Dalam kehidupan para aulia, perkara itu bukanlah sesuatu yang mustahil, bukan pula kisah supernatural, tetapi sesuatu yang niscaya ketika dikaitkan dengan kehendak Tuhan. Apa pun bisa terjadi atas kehendak-Nya. Kun fa ya kun diyakini sebagai keniscayaan. Jadi, kisah itu tidak datang dari dunia entah-berantah, tidak sekadar fiksi yang diambil dari dunia lain. Ia real sebagai realitas sosial yang dipercaya sebagai kebenaran ketika keimanan tentang itu diyakini datang atas kehendak-Nya. Bukankah apa pun dapat terjadi dan serba mungkin jika Tuhan berkehendak?

Kembali, dengan semangat sekadar memotret realitas sosial di persekitarannya, Gus Mus sesungguhnya juga menyampaikan pesan ideologisnya atas terjadinya pergeseran peran kiai. Bukankah pola ini berbeda dengan pesan spiritualitas Kuntowijoyo, Muhammad Diponegoro, Fudoli Zaini, atau Danarto, meskipun semuanya berada dalam wawasan estetik yang berakar pada sumber yang sama: pada Quran.

## Data yang Diberikan

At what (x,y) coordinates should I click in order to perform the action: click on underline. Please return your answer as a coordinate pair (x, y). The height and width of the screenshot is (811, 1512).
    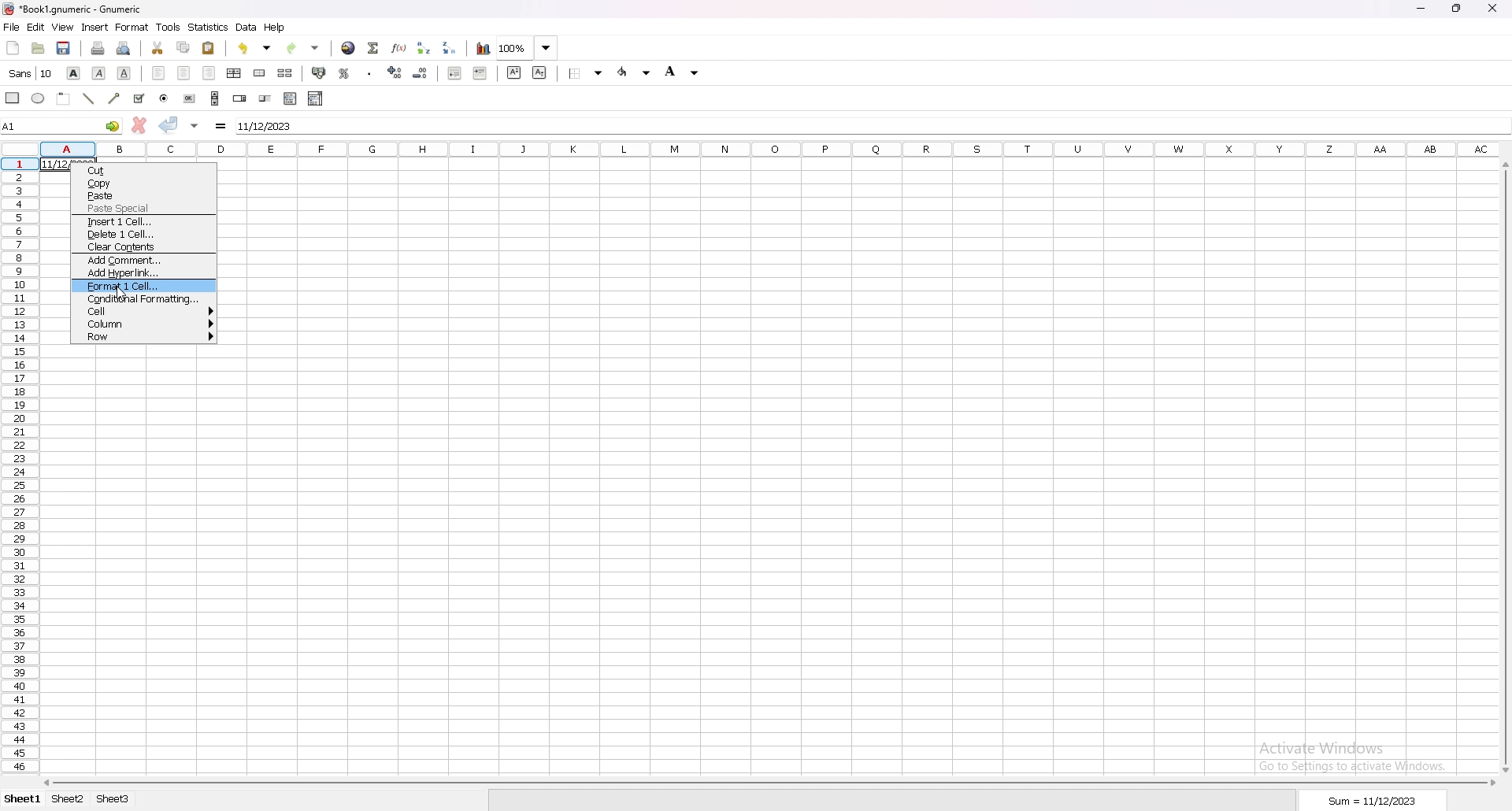
    Looking at the image, I should click on (124, 73).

## Tugas
Dalam teks bacaan tentang Gus Mus, pola Gus Mus dibandingkan dengan pesan spiritualitas beberapa tokoh lain. Tuliskan semua nama tokoh itu.

## Hasil Pengerjaan
Kuntowijoyo, Muhammad Diponegoro, Fudoli Zaini, dan Danarto.